» **What this task involves**:
Go through the entries below, count every line with the string "Microsoft", and answer with only that number.

◆ ◆ ◆ ◆ ◆

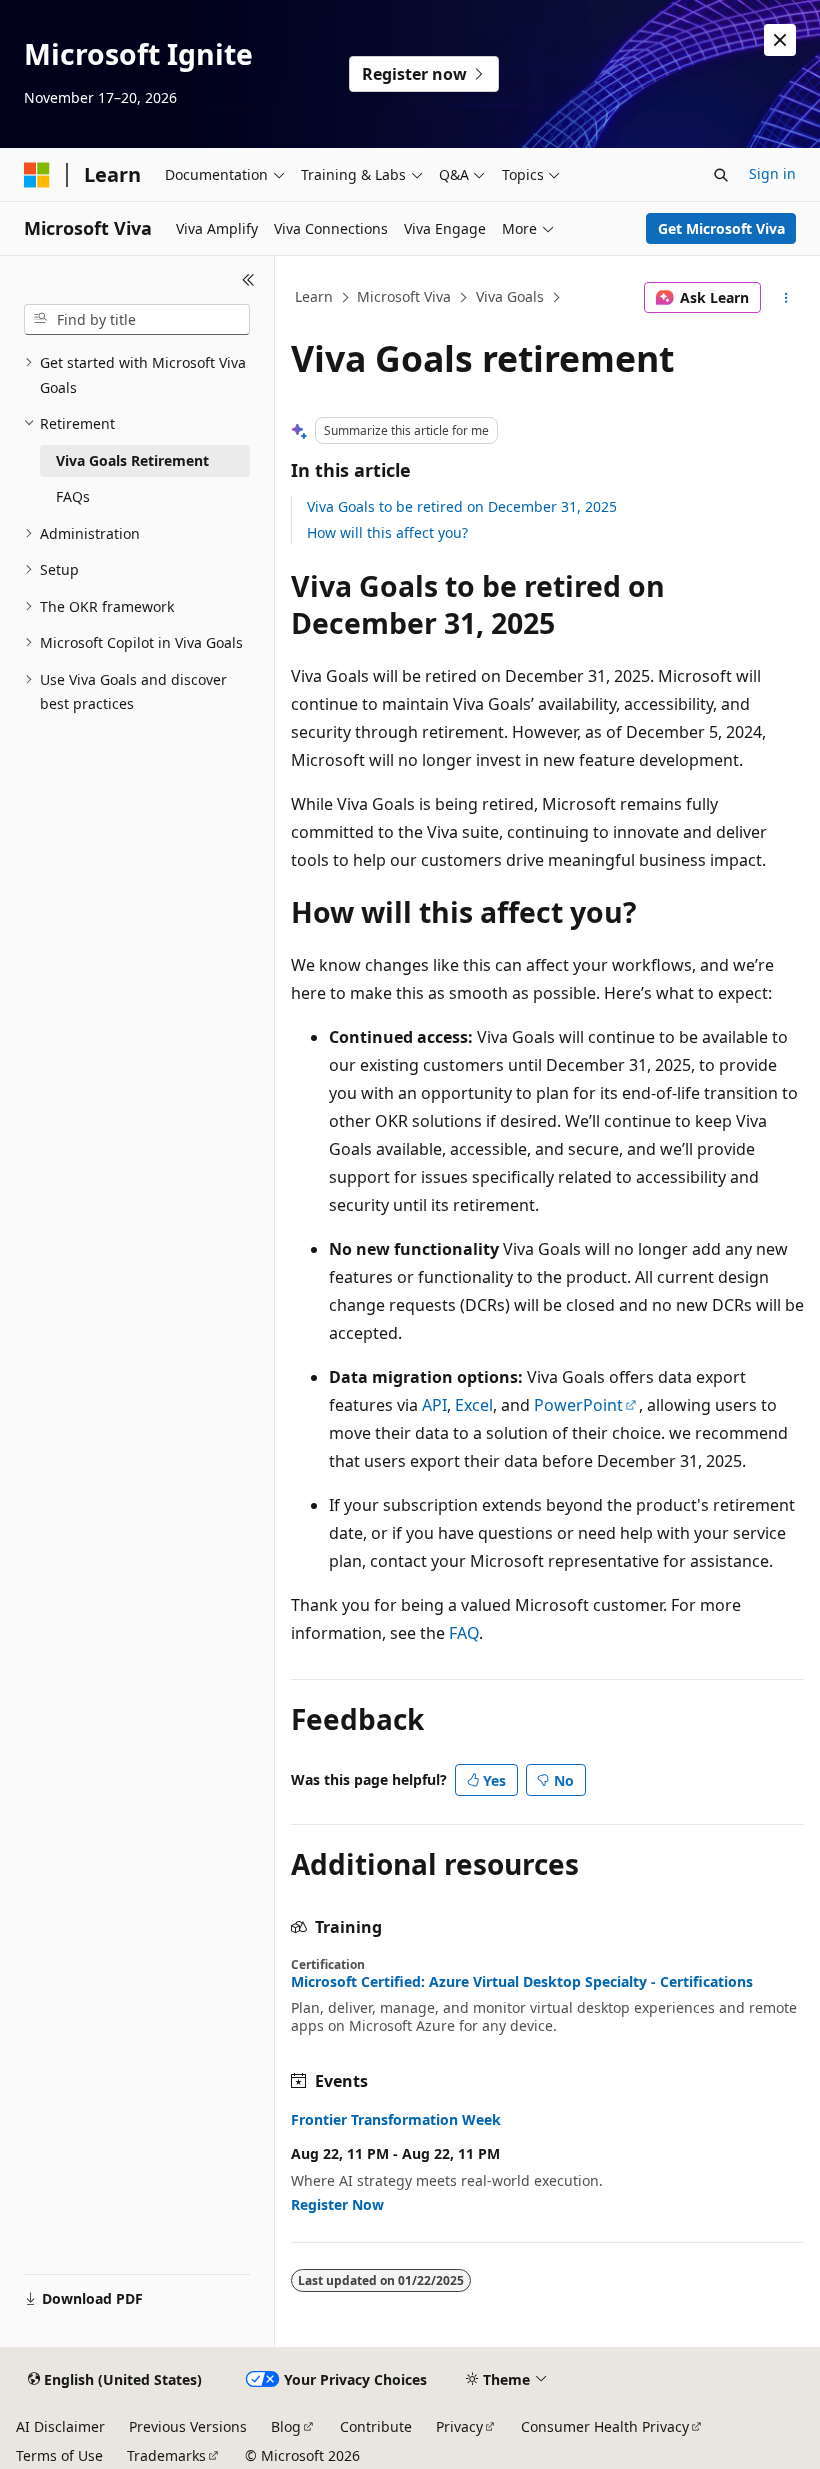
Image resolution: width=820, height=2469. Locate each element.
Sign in (772, 173)
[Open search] (721, 175)
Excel (474, 1405)
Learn (314, 296)
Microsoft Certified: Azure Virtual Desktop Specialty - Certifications (522, 1982)
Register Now (337, 2204)
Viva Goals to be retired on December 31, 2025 (462, 506)
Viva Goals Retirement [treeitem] (132, 460)
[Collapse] (248, 280)
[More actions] (786, 298)
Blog (286, 2426)
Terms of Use (59, 2455)
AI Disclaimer (60, 2426)
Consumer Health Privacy (605, 2426)
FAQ (464, 1633)
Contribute (376, 2426)
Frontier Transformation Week (396, 2120)
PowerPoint (578, 1405)
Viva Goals (510, 296)
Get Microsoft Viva (721, 228)
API (434, 1405)
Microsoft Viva (404, 296)
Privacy (459, 2426)
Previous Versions (188, 2426)
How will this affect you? (387, 532)
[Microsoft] (37, 175)
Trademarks (166, 2455)
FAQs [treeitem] (73, 496)
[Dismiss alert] (780, 40)
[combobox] (137, 320)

◆ ◆ ◆ ◆ ◆

» **Answer to this exercise**:
4